I admit it. Much to SLP’s chagrin, I’m not a huge reader of books. In the past I typically read 10-15 books per year, although more recently, with the lifestyle changes that have come with young kids and new technology (iPhone, Nintendo DS), my book reading has really fallen off. I’m not sure I’ve read an entire book cover-to-cover since I polished off the Harry Potter series in late 2007.
Anyway… the reason I mention that is to say that I have never been interested in a dedicated e-book reader like the Kindle, partly because I’m just not reading that many books these days. But I’m also not impressed by them technologically. The e-ink displays are cool (in a limited way), but beyond that they’re very unimpressive. I dislike single-function devices on principle. (And remember, the Kindle DX is only ten dollars cheaper than the entry-level iPad.)
Which brings me to iBooks, the e-book reader app for the iPad. I think I could embrace the idea of e-books on a device that also does a lot of other cool stuff, and even though the iPad has certain characteristics that are arguably inferior to the Kindle for the purpose of reading books — namely, a lower-resolution, backlit display, which can be harder on the eyes than the Kindle’s display, and that also doesn’t work so well in bright sunlight — arguments can also certainly be made in favor of the iPad as a superior e-book reader: you don’t need to have a light on to use it (meaning you can read it in bed without disturbing your partner), and the full-color touchscreen display is much more responsive, allowing for not just brilliant color images, but video and other interactive features.
And then there’s the iBooks interface: in particular, the way you turn pages. On the Kindle, you press buttons on the sides of the device, which “turn” the page in the form of a 3-second redraw. On the iPad, you really turn the page with a swipe of your finger, which causes the corner of the on-screen page to curl up and follow your finger movement as you lay it down on the other side of the “book.” It’s a cool effect, and it works incredibly well, but it wasn’t until I used it myself that I realized it wasn’t just a gimmick: you can stop partway through the turn and hold the page there, allowing you to see part of the page before/after the one you’re on. You can move it back and forth.
And that’s when it hit me that I do that a lot when I’m reading a “real” book. I will often be reading a passage and want to refer back to something I just saw on the previous page. On the iPad, you can do that, in exactly the same way that you do it with a physical book. And to me, that goes a much longer way towards making reading a book on the iPad feel like reading a book instead of reading dark gray letters on a light gray screen, and pushing flimsy plastic buttons to move to the next gray screen’s worth of text.

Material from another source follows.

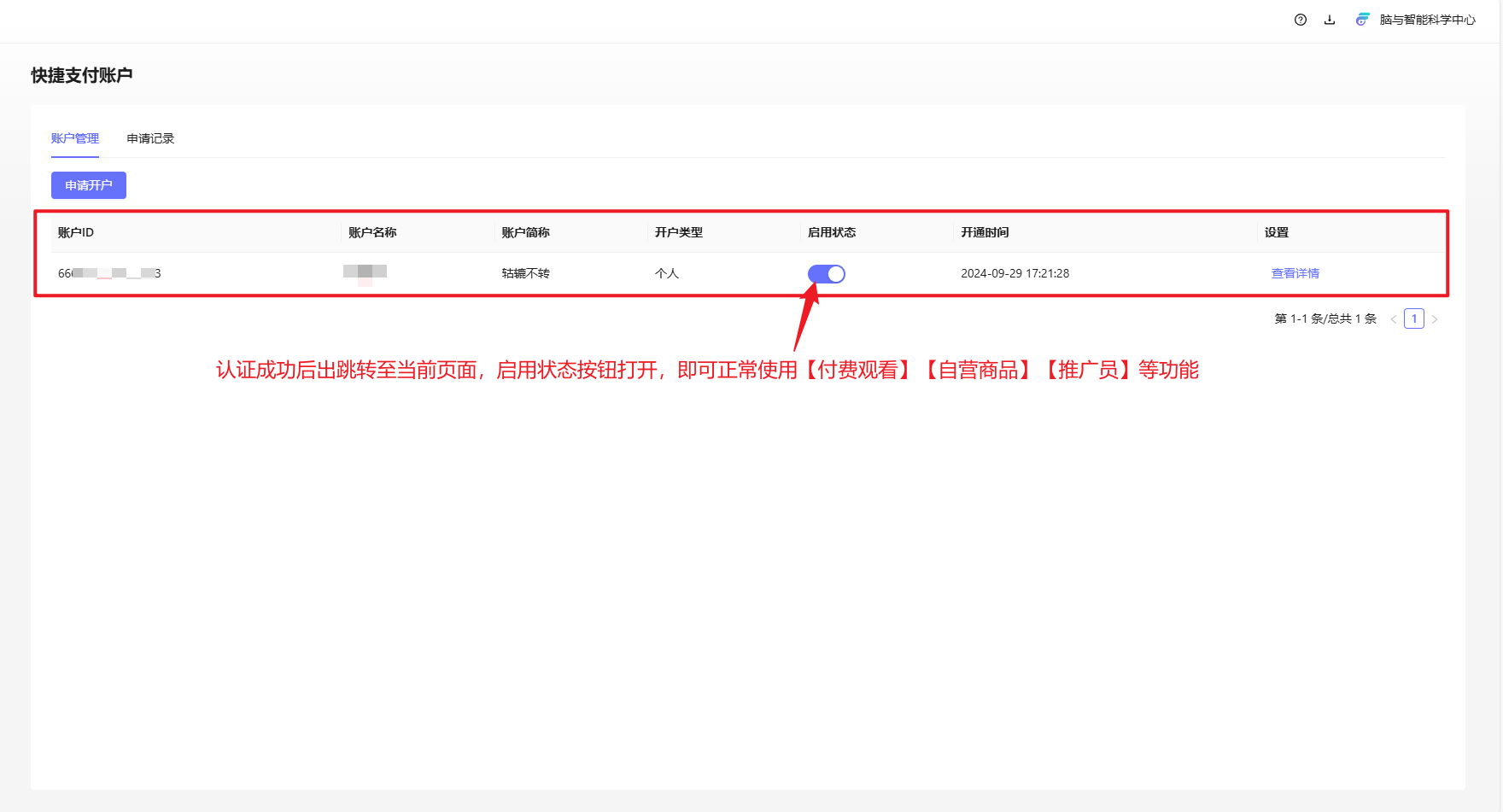Switch to the 账户管理 tab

It is this kind of attention to the finer details of the user experience that sets Apple’s product (hardware and software) designs apart from the rest. In my experience no one innovates user experience like Apple. Eventually others catch on, but Apple has consistently led the way, for over a quarter century. And I don’t see that changing anytime soon (regardless of the continued presence of Steve Jobs).
Side note: iBook vs. iBooks. Apple let the iBook moniker for its consumer-level laptops die when it switched to Intel processors a few years ago. Now the name has a whole new meaning. I have yet to see anyone else make note of this, but I’m sure I’m not alone in this observation.